EL TOMATE NO HACE MILAGROS, DOÑA ROSA

Si todos los julios usted se enoja porque el tomate está caro, esta nota es para usted. La biología, el clima mendocino y la estacionalidad tienen algunas cosas para explicarle.

Todos los inviernos aparece el mismo personaje en la verdulería. Mira el cajón de tomates, ve el precio y exclama, indignado: ¿¡Cómo puede estar tan caro!?… Y ahí uno entiende que hay gente convencida de que el tomate nace en una góndola, con aire acondicionado, iluminado por tubos LED y cuidado por duendes del supermercado. Pero no,  el tomate es una planta,  y, como casi todas, tiene sus tiempos.

Le gusta el calor, mucho calor,  no las heladas, ni esas mañanas mendocinas en las que el parabrisas amanece más blanco que un guardapolvo escolar. Sin embargo, todos los años queremos lo mismo: tomate en invierno, sandía en mayo, cerezas en agosto y frutillas cuando el termómetro está pidiendo auxilio. Eso no es una verdulería. Es ciencia ficción. Existe algo maravilloso que se llama estacionalidad.

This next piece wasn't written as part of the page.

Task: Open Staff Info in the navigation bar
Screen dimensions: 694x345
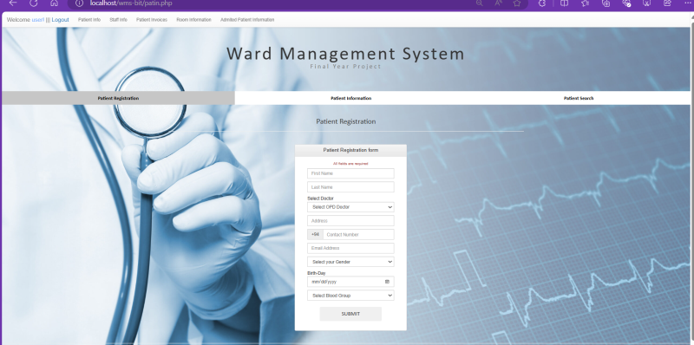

Traducido: consumir lo que la naturaleza produce en cada época.

Cuando una fruta o una verdura están en temporada hay más producción, cuesta menos producirla, tiene mejor sabor y, generalmente, también mejor precio. En cambio, cuando usted quiere comer tomate en pleno invierno la historia cambia, hay menos producción, muchas veces viene de invernadero, requiere más energía, más cuidados y más logística…¿El resultado? Sale más caro. No porque el verdulero se levantó de mal humor, ni porque el vecino vote distinto, es simplemente porque la biología no negocia.

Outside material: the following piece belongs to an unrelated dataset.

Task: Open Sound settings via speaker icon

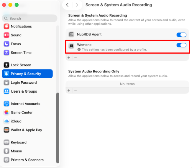Action: point(6,35)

En invierno, Mendoza ofrece otras maravillas: naranjas, mandarinas, limones, manzanas, zapallos, zanahorias, brócoli, coliflor, puerros, repollos y remolachas. Son productos hechos para esta época.

El tomate, en cambio, es más friolento que turista porteño en Potrerillos. Nadie le prohíbe comprarlo,  pero después no haga un acting frente al cajón de verduras. Pedir tomates baratos en julio es como querer esquiar en enero o vendimiar en pleno invierno. Hay cosas que no dependen de la voluntad, dependen de la naturaleza y ella lleva millones de años funcionando bastante bien.

Mi consejo de ingeniero agrónomo es sencillo: coma productos de estación, compre local y adapte el menú al calendario. Su bolsillo lo va a agradecer y el tomate también.